始発に乗り、東北本線の起点である上野方面を目指す(乗り換えなければならないが)。コンビニで買った『ゴルゴ13』『美味しんぼ』を30分で読み切ってしまう。マンガが2冊終わってもまだ1本目の電車の中。帰省する時も思うのだが、アパートから一番近いこの路線が最も長く思える。いつだって中央線は長い(あ、言っちゃった)。


神田から山手線で上野、上野から東北本線(宇都宮線)…上野=スタート地点という観念はあまりに強烈な刷り込みの結果だろう。休日早朝の下り列車は乗客が少ない。その少なさを強調する「ダラダラと」連なった車両の多さは、ここにもの凄い数の乗客が詰め込まれることを示唆する。不均衡。しっかりと徹夜してきていたので寝る(しかも出発2時間前まで、突然呼び出されて飲んでいた)。ロングシートの端の鉄棒を抱いて。一駅毎に目を覚ましながら、座って寝るのは苦手なT-KSはよだれを垂らす。バランスはよくない。

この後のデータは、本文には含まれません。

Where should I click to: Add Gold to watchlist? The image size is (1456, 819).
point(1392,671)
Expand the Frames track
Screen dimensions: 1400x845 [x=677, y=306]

宇都宮で乗り換えて黒磯まで。黒磯で4度目の乗り換え…この先、何度乗り換えればいいのだろうか。ここで「どんどんローカル線になってくぞ、大丈夫か」「電車にトイレがあるんだね」と脅えたり驚いたりしている方々を見る。コメントは差し控えよう。黒磯-郡山-福島は何故かやたらと混んでいる(この旅行中で座れなかったのはこの区間だけ)。どこぞの高校の男子バスケ部と女子バスケ部の顧問の仲が非常に悪い、という情報を入手しながら福島を経て仙台へ(悪趣味だと知りつつ盗み聞き…だって聞こえてくるんだもの)。


仙台で実家にいた頃の知人と5年ぶりの再会。端的に嬉しい。牛タン屋で昼食…わざわざ予約をとってくれていたとのこと、ひたすら感謝。これまでの牛タン観を一変させるような牛タンを頬張りながら、久々に会う人とのありきたりな話(現状報告、これから、知人の現況)をする。この頃のメモを見ると、私が普段から疑いの目を向けているはずの「幸せ」ということばが書いてある。牛タンがデンジャラス美味い、とも書いてあるが。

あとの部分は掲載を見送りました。